Поездки на лечение и отдых в Японию не были сопряжены с какими-либо трудностями и волокитой. Японское консульство во Владивостоке охотно давало визы всем желающим, а добраться до Нагасаки всегда можно было на военном судне. Большой наплыв русских, приезжавших подышать благодатным воздухом страны, не остался незамеченным предприимчивыми японцами. Как писал очевидец, «дальновидные предприниматели из бывших ростовщиков превращаются в домовладельцев города Нагасаки и открывают гостиницы с номерами. При отсутствии добросовестности, оказывается, что заниматься таким делом — статья доходная, и дела идут, как нельзя лучше требовать».

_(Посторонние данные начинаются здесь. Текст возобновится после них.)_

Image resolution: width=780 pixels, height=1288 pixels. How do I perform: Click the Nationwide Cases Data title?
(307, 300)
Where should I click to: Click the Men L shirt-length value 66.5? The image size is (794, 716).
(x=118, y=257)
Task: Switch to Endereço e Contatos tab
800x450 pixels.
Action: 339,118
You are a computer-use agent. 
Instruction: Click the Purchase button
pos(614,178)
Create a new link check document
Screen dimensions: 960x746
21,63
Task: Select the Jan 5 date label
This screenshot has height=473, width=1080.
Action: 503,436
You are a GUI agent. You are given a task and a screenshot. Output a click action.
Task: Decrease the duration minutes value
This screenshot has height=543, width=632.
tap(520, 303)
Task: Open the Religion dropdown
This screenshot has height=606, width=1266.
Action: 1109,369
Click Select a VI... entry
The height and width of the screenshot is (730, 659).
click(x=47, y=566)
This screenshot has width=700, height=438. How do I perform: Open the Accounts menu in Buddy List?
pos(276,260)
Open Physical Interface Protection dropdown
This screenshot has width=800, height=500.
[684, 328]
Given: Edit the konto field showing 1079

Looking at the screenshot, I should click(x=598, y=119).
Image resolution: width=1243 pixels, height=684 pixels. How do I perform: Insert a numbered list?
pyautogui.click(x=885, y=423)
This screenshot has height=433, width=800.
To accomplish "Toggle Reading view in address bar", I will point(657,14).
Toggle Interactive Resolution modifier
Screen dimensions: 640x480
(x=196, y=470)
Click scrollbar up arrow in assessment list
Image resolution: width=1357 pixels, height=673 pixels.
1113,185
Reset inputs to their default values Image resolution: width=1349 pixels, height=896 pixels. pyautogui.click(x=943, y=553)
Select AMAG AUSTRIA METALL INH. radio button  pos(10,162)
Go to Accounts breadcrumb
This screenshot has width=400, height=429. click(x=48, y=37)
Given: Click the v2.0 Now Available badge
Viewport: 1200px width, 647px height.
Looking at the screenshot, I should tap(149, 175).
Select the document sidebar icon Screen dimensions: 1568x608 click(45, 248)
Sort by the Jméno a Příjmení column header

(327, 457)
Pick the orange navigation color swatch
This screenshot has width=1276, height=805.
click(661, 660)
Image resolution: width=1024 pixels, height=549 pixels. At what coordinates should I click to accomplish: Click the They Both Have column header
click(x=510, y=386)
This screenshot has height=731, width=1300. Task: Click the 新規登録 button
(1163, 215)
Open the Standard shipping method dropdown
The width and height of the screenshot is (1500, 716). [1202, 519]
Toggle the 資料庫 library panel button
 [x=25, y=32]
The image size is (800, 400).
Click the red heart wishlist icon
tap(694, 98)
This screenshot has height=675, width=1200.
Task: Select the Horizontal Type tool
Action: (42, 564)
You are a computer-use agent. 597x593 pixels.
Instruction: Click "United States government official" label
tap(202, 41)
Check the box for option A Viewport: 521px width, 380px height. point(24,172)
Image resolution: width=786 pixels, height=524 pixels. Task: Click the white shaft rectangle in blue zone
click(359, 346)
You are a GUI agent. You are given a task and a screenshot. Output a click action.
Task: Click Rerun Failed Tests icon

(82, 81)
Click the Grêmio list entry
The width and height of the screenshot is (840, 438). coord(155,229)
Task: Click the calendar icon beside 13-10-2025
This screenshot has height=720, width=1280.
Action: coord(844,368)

После победы Японии в войне с Китаем в 1894–1895 гг. и захвата Америкой Филиппин после войны с Испанией в 1898 г. Нагасаки переживал необычайный подъем. В бухте толпились торговые и пассажирские суда, угольные баржи, военные корабли, командиры которых часто жаловались на невозможность бросить якорь поближе к пристани. Другая сторона популярности Нагасаки была связана с близостью к термальным источникам, ставшим излюбленным летним курортом для состоятельных европейцев и американцев, проживавших в Шанхае, Гонконге и других портовых городах. На улицах выросли гостиницы и конторы различных компаний, и многонациональная община процветала, как никогда раньше. Все иностранцы, посещавшие город, должны были останавливаться в гостиницах Иностранного квартала. Тех, кто предоставлял им жилье без уведомления полиции, штрафовали. Моряки предпочитали гостиницам свою каюту и во время кратковременной стоянки оставались на корабле. Если же стоянка затягивалась, они снимали жилье. Иностранные представительства обычно покупали или арендовали участок земли, на котором строили жилье или склады.